To enable the plugin, run `psalm-plugin enable plugin-vendor/plugin-package`. To disable it, run `psalm-plugin disable plugin-vendor/plugin-package`. `psalm-plugin show` (as well as bare `psalm-plugin`) will show you the list of enabled plugins, and the list of plugins known to `psalm-plugin` (installed into your `vendor` folder)
## Authoring composer-based plugins
### Requirements
Composer-based plugin is a composer package which conforms to these requirements:
1. Its `type` field is set to `psalm-plugin`
2. It has `extra.psalm.pluginClass` subkey in its `composer.json` that reference an entry-point class that will be invoked to register the plugin into Psalm runtime.
3. Entry-point class implements `Psalm\PluginApi\PluginEntryPointInterface`
### Using skeleton project
Run `composer create-project weirdan/psalm-plugin-skeleton:dev-master your-plugin-name` to quickly bootstrap a new plugin project in `your-plugin-name` folder. Make sure you adjust namespaces in `composer.json`, `Plugin.php` and `tests` folder.
### Upgrading file-based plugin to composer-based version
Create new plugin project using skeleton, then pass the class name of you file-based plugin to `registerHooksFromClass()` method of the `Psalm\PluginApi\RegistrationInterface` instance that was passed into your plugin entry point's `__invoke()` method.
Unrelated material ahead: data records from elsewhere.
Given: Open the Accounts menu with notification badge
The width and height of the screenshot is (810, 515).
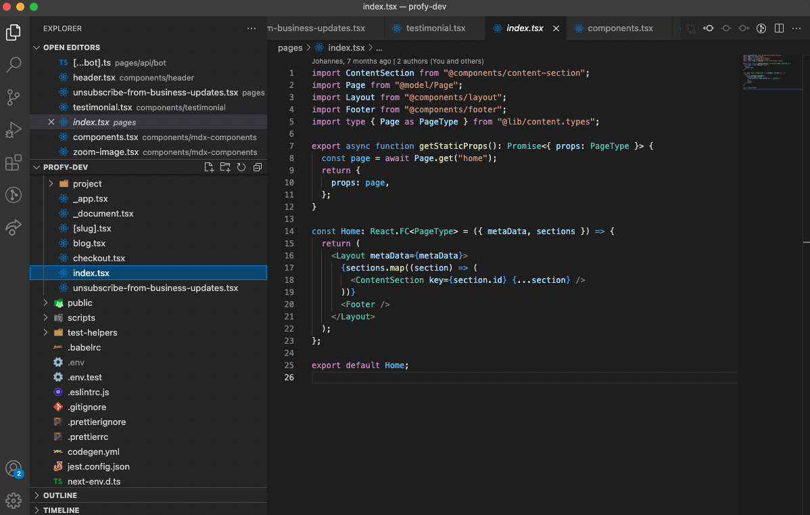Looking at the screenshot, I should (x=15, y=468).
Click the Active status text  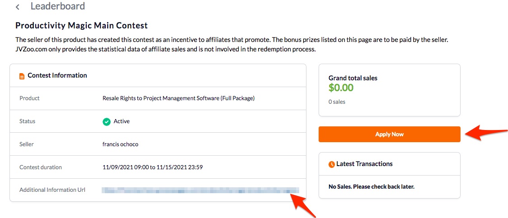[122, 121]
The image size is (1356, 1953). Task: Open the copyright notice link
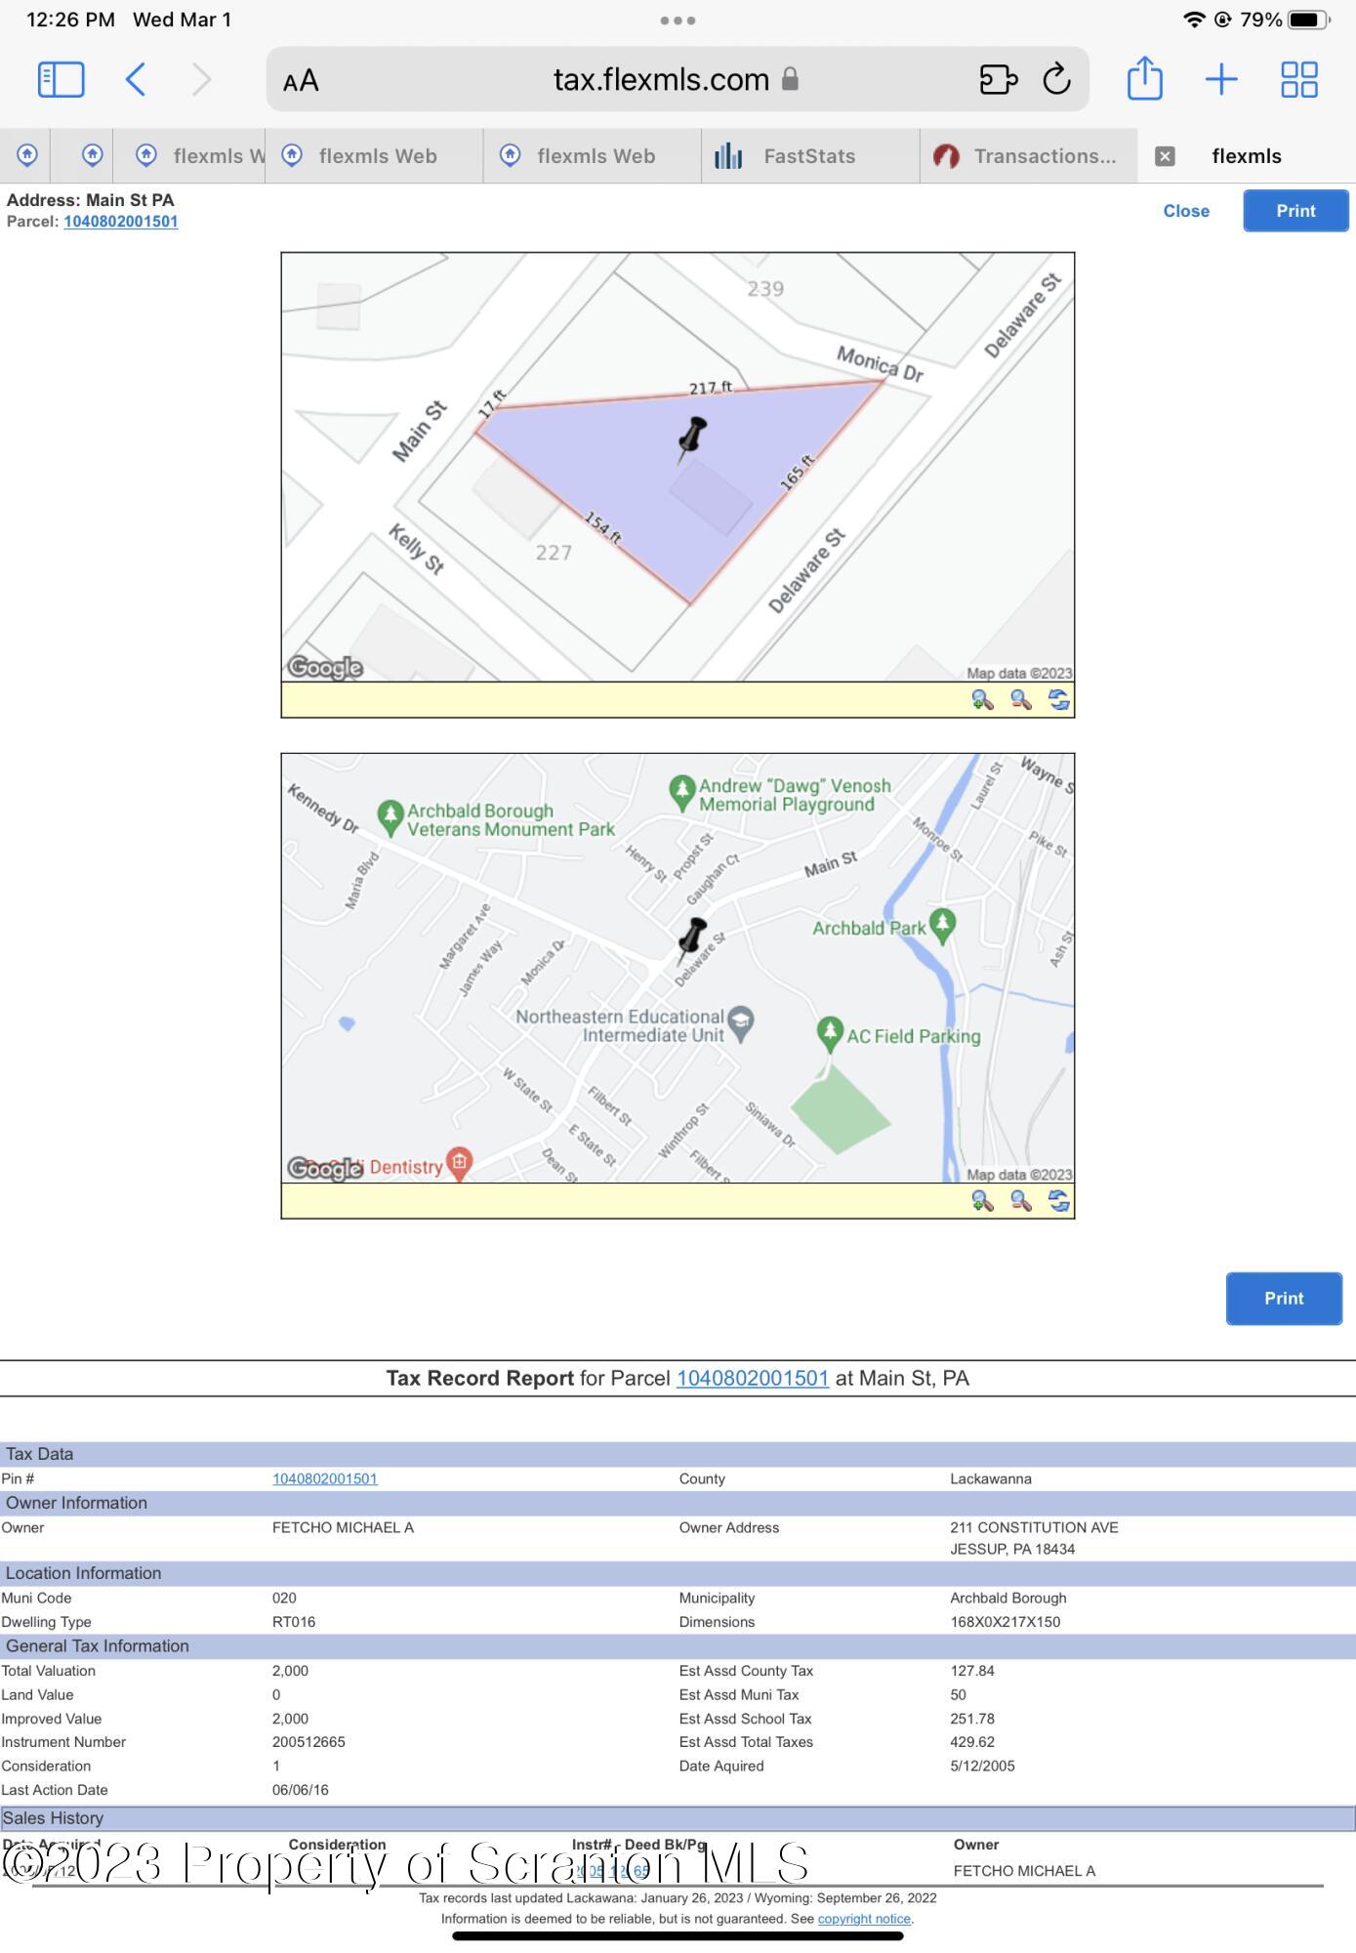pyautogui.click(x=864, y=1919)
See the [conversion example](https://github.com/vimeo/psalm/examples/composer-based/echo-checker/).
### Registering stub files
Use `Psalm\PluginApi\RegistrationInterface::addStubFile()`. See the [sample plugin] (https://github.com/weirdan/psalm-doctrine-collections/).
Stub files provide a way to override third-party type information when you cannot add Psalm's extended docblocks to the upstream source files directly.